Con un intervento pubblicato dal Corriere della Sera l’opinionista, voce del ministero della pubblica istruzione per la lotta alla droga, non si capacita di come non le abbiano ancora fatto il tampone.
È triste da dire anche nella civilissima Italia dove ogni sera la televisione si affanna a farci vedere una realtà che trasuda buonismo e solidarietà si debba anche riscontrare altro. Ieri, in diretta, un figlio che aveva appena perso il padre e la madre, a distanza di tre giorni l’uno dall’altro per il coronavirus, si diceva garbatamente preoccupato e insicuro perché nessuno aveva ancora ritenuto utile fargli il tampone. “Mio padre è morto solo – ha detto in lacrime – e non capiva perché nessuno di noi lo aveva visitato, perché lo avessimo abbandonato… Si è sentito abbandonato”. E questa cosa forse un figlio non saprà perdonarselo mai.

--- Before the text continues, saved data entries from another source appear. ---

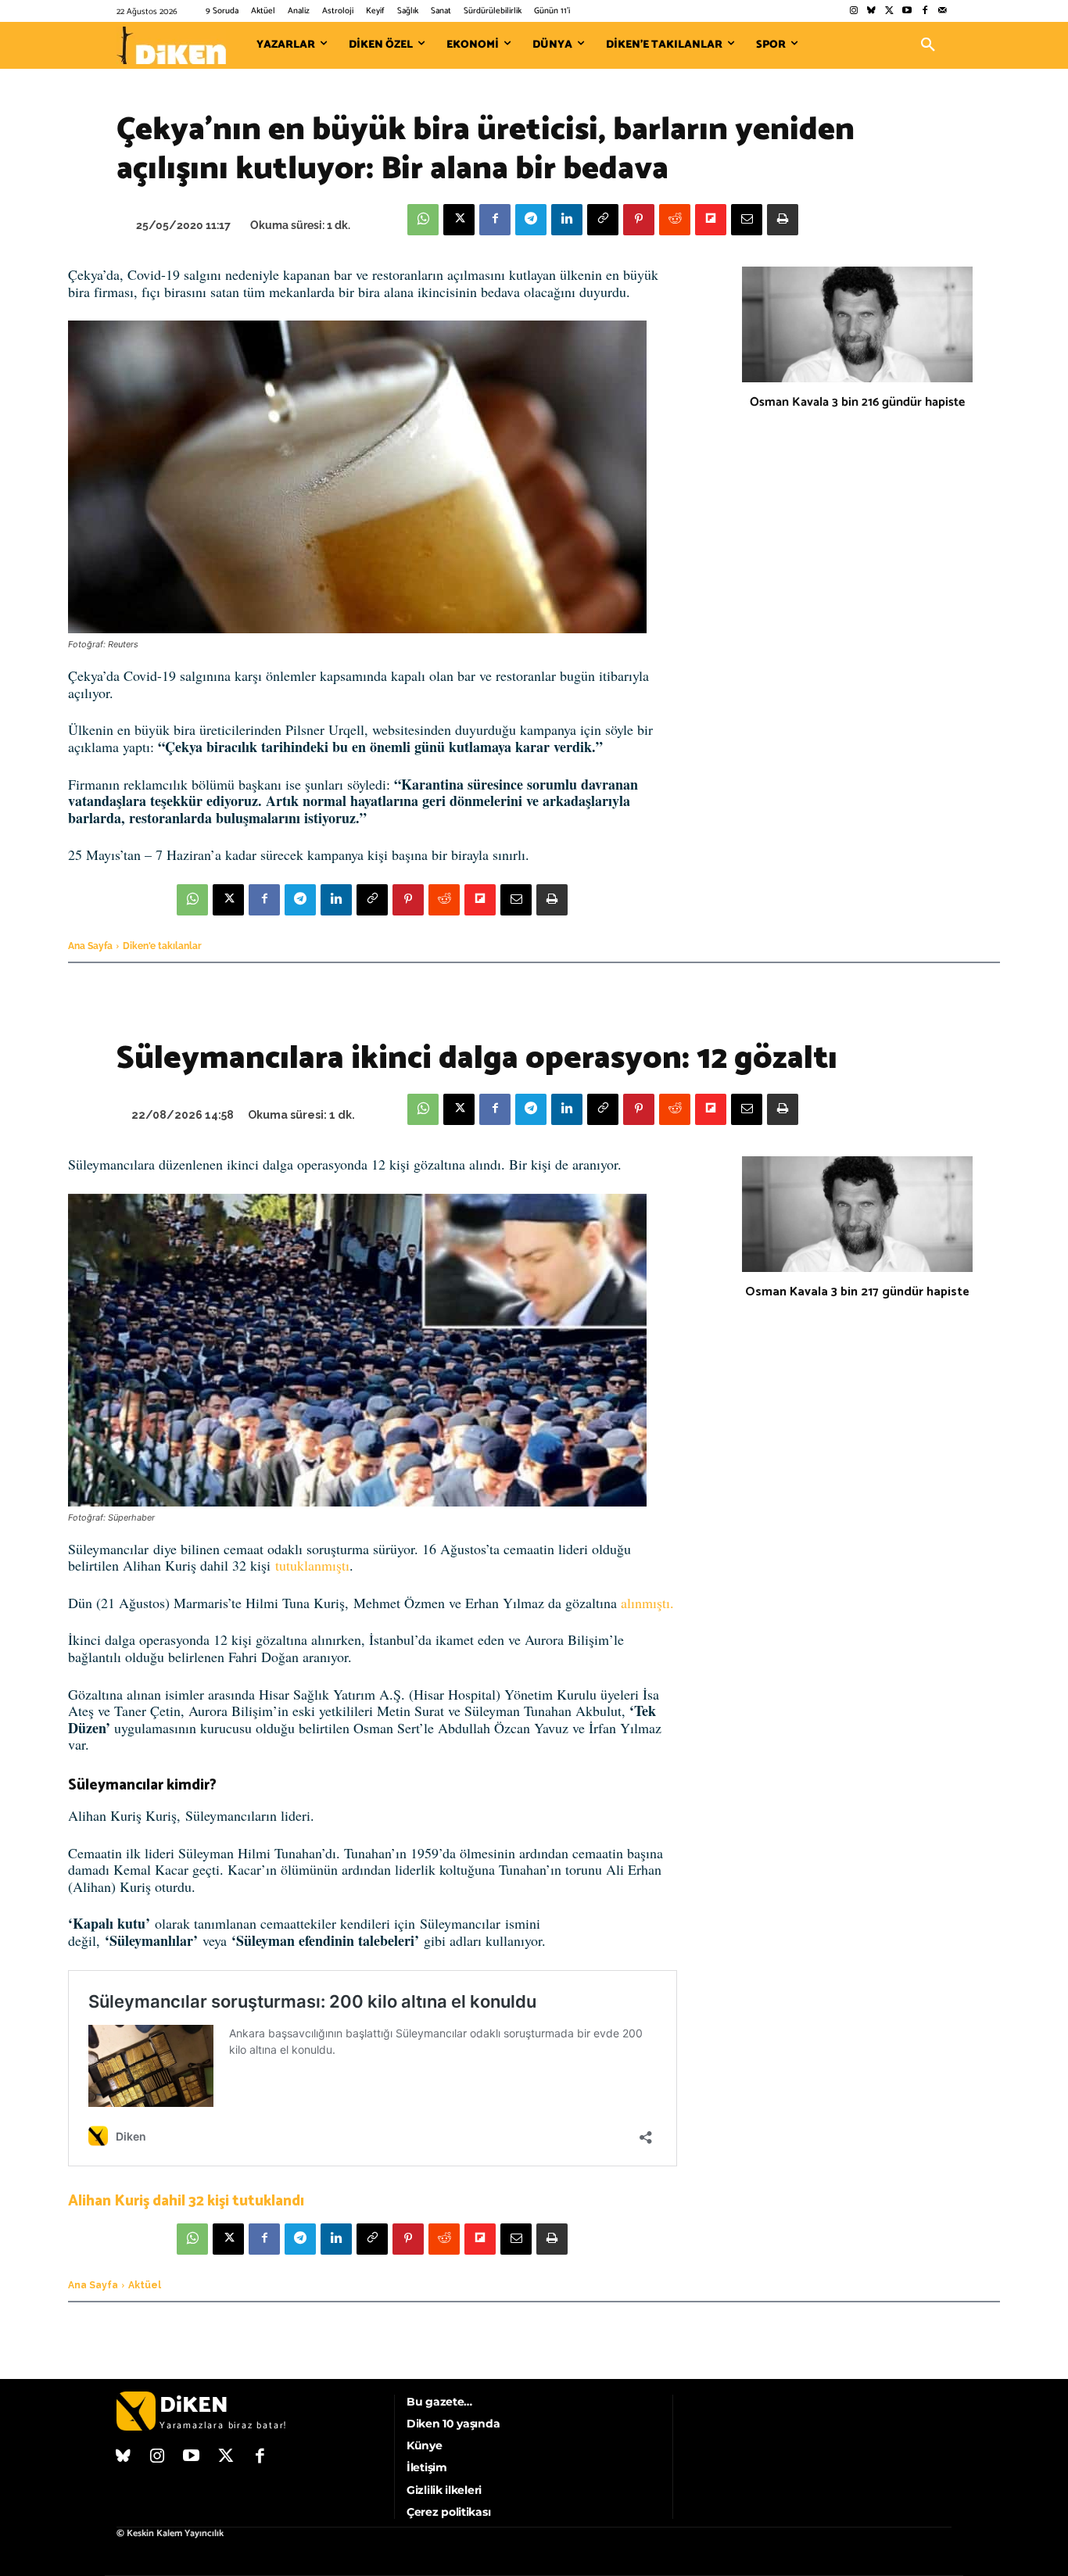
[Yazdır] (782, 219)
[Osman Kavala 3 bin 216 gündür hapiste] (857, 324)
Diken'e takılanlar (162, 945)
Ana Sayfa (90, 945)
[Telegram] (531, 219)
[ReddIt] (674, 219)
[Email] (746, 219)
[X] (459, 219)
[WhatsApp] (423, 219)
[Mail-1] (943, 11)
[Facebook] (925, 11)
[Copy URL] (602, 219)
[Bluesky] (871, 11)
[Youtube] (907, 11)
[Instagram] (853, 11)
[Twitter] (889, 11)
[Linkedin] (566, 219)
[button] (928, 45)
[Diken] (171, 45)
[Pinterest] (638, 219)
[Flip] (710, 219)
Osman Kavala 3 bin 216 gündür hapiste (857, 402)
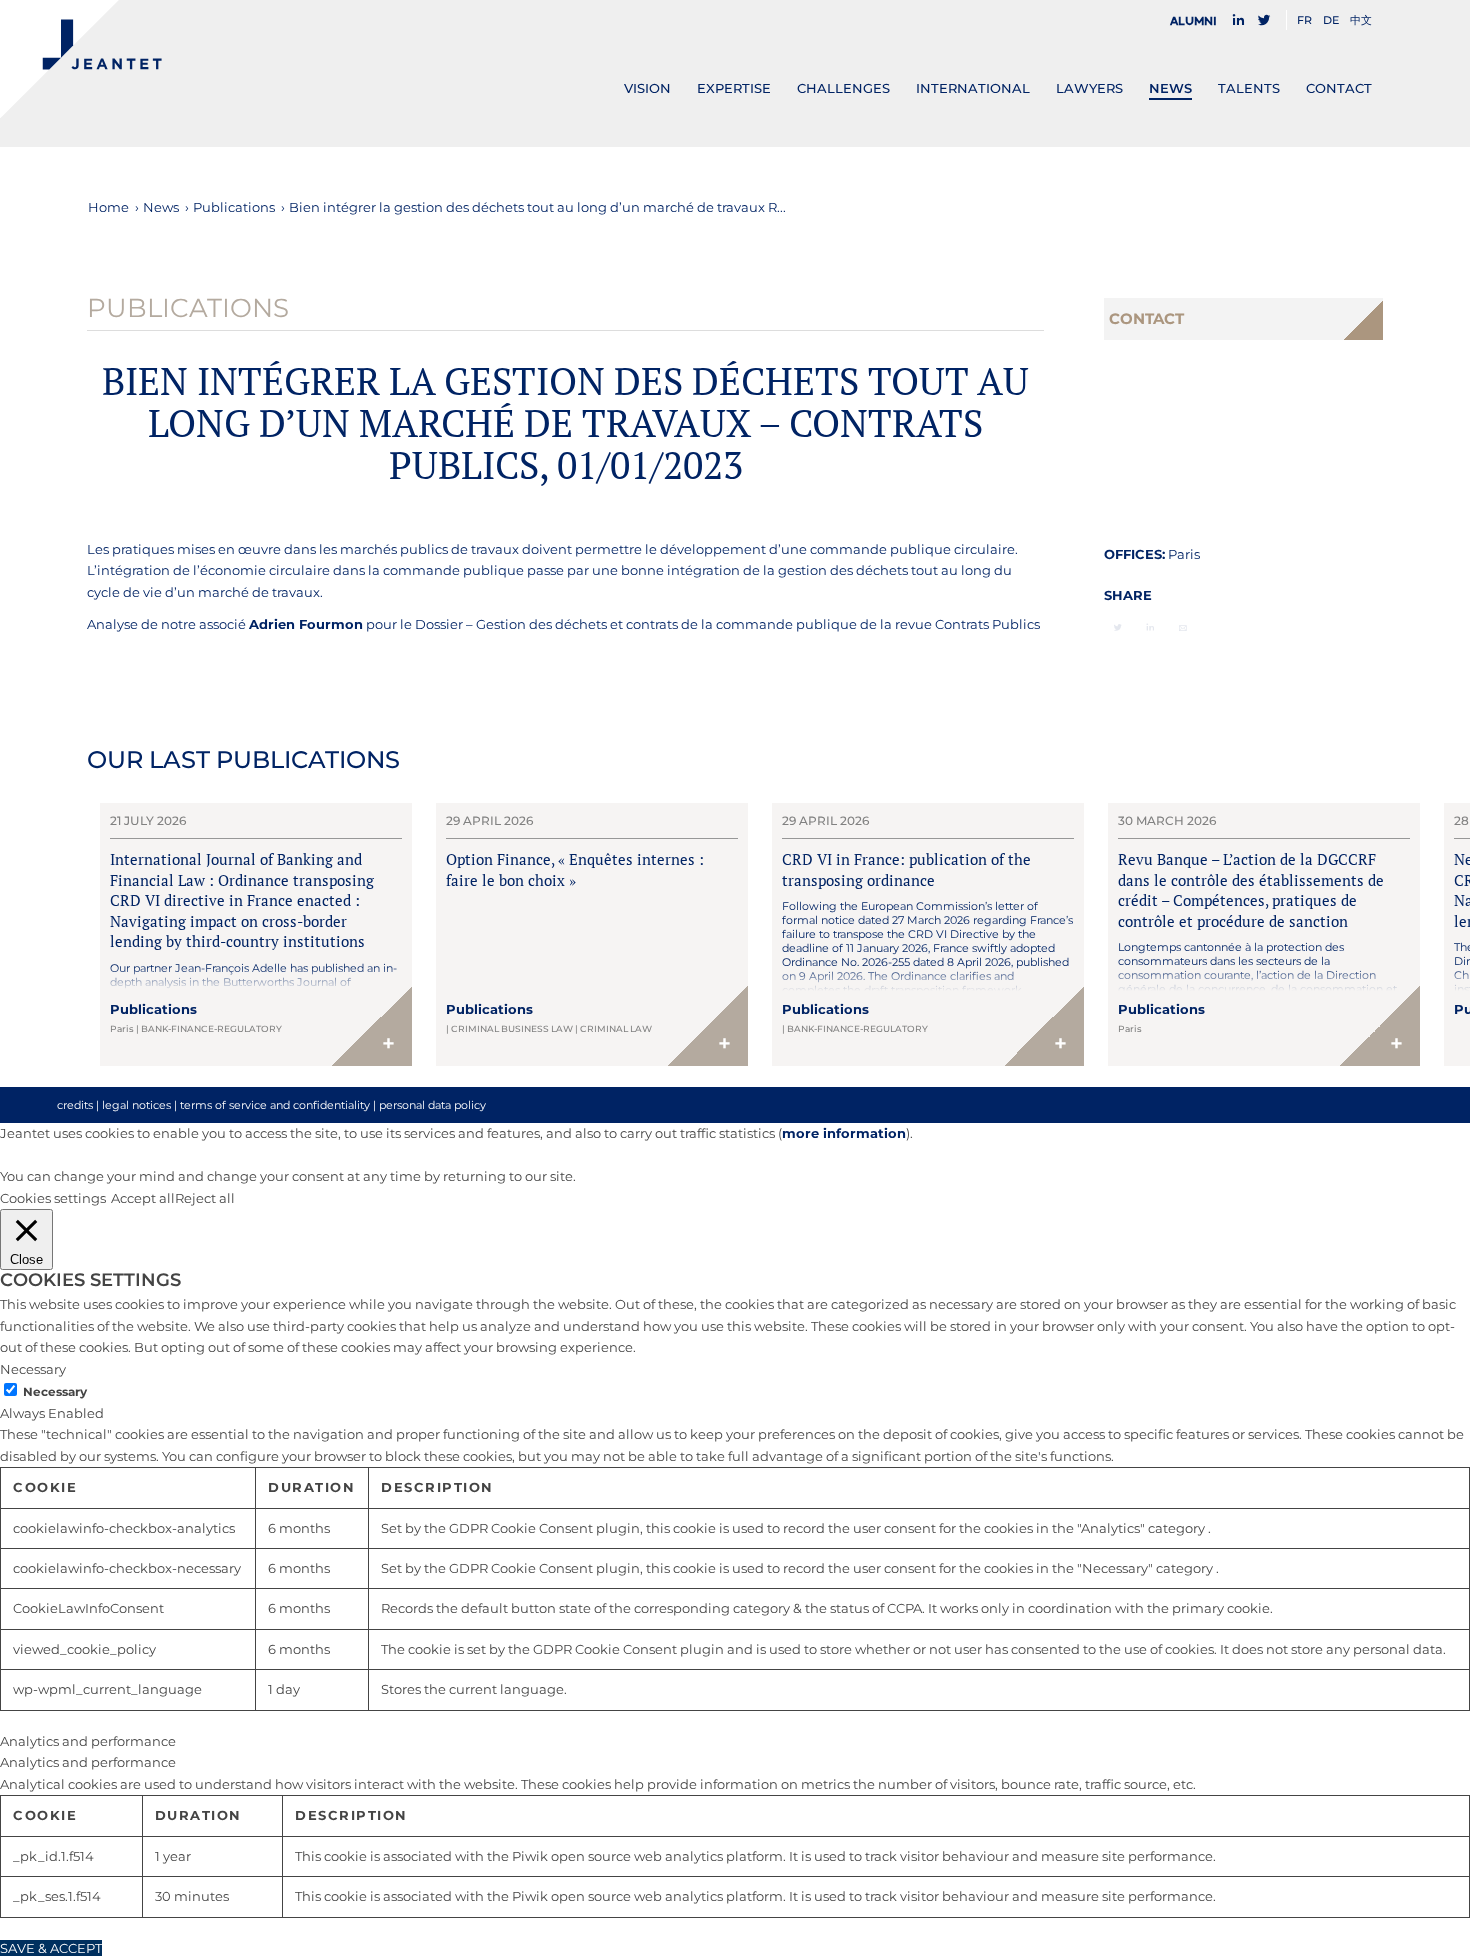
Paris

I tamponi per i calciatori si sono trovati immediatamente: per la gente normale con morti o contagiati in casa un po’ meno. Non è dietrologia, ma un dato di fatto. E ora la stessa cosa riguarda Giorgia Benusiglio, una donna di 37 anni molto nota perché da anni lavora come influencer. Il termine nel suo caso è più indicato: Giorgia non parla di shampoo e cinture, di scarpe e rimmel, di fondotinta e diete. Ma cerca di tenere lontani i ragazzi dalle cazzate, avendone fatto lei una gigantesca.
“Quand’ero una ragazzina, ho mandato giù una mezza pasticca di ecstasy e ho detto addio per sempre alla mia salute”. A Giorgia hanno trapiantato il fegato: ed è una di quelle cui è andata bene. Perché lo può raccontare: e potendolo fare va nelle scuole, parla ai ragazzi che frequentano rave e discoteche. Sono gli stessi che dicono “esco, cosa potrebbe succedermi?” Sono gli stessi che per curiosità possono lasciare la pelle davanti a una pastiglia colorata: perché lo fanno tutti. Che può succedere?
“Da cinque giorni ho la febbre a 38, una tosse che mi tormenta, non riesco quasi a parlare, non mangio più niente di solido e comincio a respirare a fatica – scrive Giorgia – ho chiesto inutilmente di fare il tampone quindi non so se sono positiva o no. Ma una cosa la so: ho paura, e me ne vanto. Ho il diritto di avere paura e so che la paura può salvare la vita perché accende campanelli di allarme, ti mostra i rischi, ti rende consapevole delle conseguenze di fare o non fare”.
Il virus ha atterrato gente normale e imprenditori, ricchi e morti di fame, principi e straccioni. Ma uno straccione difficilmente vedrà il tampone, così come il morto di fame: e non è che Giorgia lo reclami per sé. Tuttavia… “Vivo da sempre da immunodepressa, sono un soggetto ad alto rischio di contagio. In tempi ancora non sospetti i miei esami avevano rivelato valori non buoni e, per precauzione, mi sono messa in quarantena senza aspettare che me lo chiedesse un medico. Ma ho avuto contatto con il mio compagno e con mia madre e forse la mia precauzione non è bastata. Dico forse perché, appunto, non ho fatto il test. Lo fanno solo se ti ricoverano e i medici che mi hanno in cura, al Niguarda di Milano, mi sconsigliano il ricovero perché sono troppo vulnerabile. Sapere adesso se ho il virus mi aiuterebbe, anche solo psicologicamente. Perché se dovesse arrivare il peggio e dovessi diventare grave non perderei tempo prezioso nel test. E poi perché ho motivo di avere paura. E mi aspetterei che lo Stato non mi lasciasse indietro”.
Lo Stato, che Giorgia scrive correttamente maiuscolo anche se di tanto in tanto qualche dubbio viene anche a chi ha fatto dello scrivere la sua prima attività, non dovrebbe lasciare nessuno indietro.